The ABC 33/40 weather blog has some interesting outlooks for the long term for us. They say this winter is setting up to give us a good snow due to what they are calling “The Pineapple Express.” I can picture throngs of people stampeding the local supermarkets for bread and milk as I write this.
This evening brought a quiet resolve out of me – to get out of this damnable house at the nearest opportunity. Every time I go to leave, something catches my attention on the internet and I end up reading for another hour. The steady pouring rain outside my windows doesn’t help my resolve, either.
When I get to feeling like I have lately, I want the comforting and reassuring presence of my father. I almost called several times, but have to be careful. I hate to burden my family with my mental issues. I don’t want to be seen as crying out for attention. I wanted Dad to hug me and tell me everything was going to be okay. Schizophrenia is such an alienating disease.

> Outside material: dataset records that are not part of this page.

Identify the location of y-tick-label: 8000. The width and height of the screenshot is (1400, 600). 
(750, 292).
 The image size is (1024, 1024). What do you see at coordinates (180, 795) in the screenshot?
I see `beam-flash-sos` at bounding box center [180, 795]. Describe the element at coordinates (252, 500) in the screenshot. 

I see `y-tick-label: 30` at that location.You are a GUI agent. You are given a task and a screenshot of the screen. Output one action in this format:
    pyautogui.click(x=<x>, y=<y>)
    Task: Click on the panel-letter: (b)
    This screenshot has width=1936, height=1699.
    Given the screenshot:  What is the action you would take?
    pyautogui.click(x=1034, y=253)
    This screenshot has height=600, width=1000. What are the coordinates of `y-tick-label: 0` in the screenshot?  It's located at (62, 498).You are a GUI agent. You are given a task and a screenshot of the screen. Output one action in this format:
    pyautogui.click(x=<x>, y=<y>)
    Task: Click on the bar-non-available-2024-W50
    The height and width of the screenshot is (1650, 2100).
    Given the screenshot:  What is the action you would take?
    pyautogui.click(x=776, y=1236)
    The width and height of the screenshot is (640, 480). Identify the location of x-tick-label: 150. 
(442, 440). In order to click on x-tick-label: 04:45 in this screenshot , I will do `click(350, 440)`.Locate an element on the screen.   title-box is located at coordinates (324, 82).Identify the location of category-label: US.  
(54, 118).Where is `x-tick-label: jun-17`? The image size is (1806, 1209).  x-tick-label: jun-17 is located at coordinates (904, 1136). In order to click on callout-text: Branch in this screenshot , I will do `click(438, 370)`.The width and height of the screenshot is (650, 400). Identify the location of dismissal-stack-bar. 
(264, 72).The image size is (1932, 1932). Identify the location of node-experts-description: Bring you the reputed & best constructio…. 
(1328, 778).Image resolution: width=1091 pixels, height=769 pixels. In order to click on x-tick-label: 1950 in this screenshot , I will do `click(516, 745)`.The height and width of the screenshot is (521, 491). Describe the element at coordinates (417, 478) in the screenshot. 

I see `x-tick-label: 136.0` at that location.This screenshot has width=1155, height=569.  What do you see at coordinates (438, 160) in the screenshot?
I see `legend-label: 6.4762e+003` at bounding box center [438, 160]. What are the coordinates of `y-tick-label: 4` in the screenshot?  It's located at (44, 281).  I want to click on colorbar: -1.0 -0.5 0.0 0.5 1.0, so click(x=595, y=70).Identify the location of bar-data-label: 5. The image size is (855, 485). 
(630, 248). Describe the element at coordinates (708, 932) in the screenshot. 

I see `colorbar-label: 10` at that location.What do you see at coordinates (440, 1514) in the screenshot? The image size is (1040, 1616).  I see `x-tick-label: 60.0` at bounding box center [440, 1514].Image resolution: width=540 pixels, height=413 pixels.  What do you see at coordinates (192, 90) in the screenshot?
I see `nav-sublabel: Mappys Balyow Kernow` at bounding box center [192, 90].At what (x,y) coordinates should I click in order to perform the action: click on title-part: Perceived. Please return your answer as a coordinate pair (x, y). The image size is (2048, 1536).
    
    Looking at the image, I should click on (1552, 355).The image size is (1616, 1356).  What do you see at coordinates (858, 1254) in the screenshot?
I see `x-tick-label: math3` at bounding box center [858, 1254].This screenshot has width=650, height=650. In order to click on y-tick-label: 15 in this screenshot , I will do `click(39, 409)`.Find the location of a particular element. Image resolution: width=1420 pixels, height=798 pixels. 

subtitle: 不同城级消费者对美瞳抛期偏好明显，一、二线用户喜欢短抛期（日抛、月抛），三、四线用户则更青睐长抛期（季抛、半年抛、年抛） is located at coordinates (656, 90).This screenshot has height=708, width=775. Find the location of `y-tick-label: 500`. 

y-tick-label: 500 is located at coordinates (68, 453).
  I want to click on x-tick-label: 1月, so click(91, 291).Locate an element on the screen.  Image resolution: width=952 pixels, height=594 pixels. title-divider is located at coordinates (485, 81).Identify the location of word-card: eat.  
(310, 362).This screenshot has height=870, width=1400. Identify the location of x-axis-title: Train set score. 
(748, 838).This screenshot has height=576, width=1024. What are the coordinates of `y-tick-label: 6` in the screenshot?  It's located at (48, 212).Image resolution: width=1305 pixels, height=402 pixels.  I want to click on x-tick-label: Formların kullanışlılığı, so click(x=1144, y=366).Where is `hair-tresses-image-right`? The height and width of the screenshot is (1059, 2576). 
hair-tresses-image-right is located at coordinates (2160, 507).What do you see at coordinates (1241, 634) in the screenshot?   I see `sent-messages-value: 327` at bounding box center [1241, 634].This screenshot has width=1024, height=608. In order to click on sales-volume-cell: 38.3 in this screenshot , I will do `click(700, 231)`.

George came by this evening and “reborrowed” the twenty bucks he gave me earlier. George made me burst out laughing when he jokingly said….
“It could be worse. You could be sleeping with a crack head.”
“I just don’t get you and Pookie,” I replied as I laughed.
George had a point. My life would get infinitely more complicated with a Pookie in it. George had already had a few and I could smell it on his breath. If you are a “sober” alcoholic then there is no more revolting smell than sour beer breath.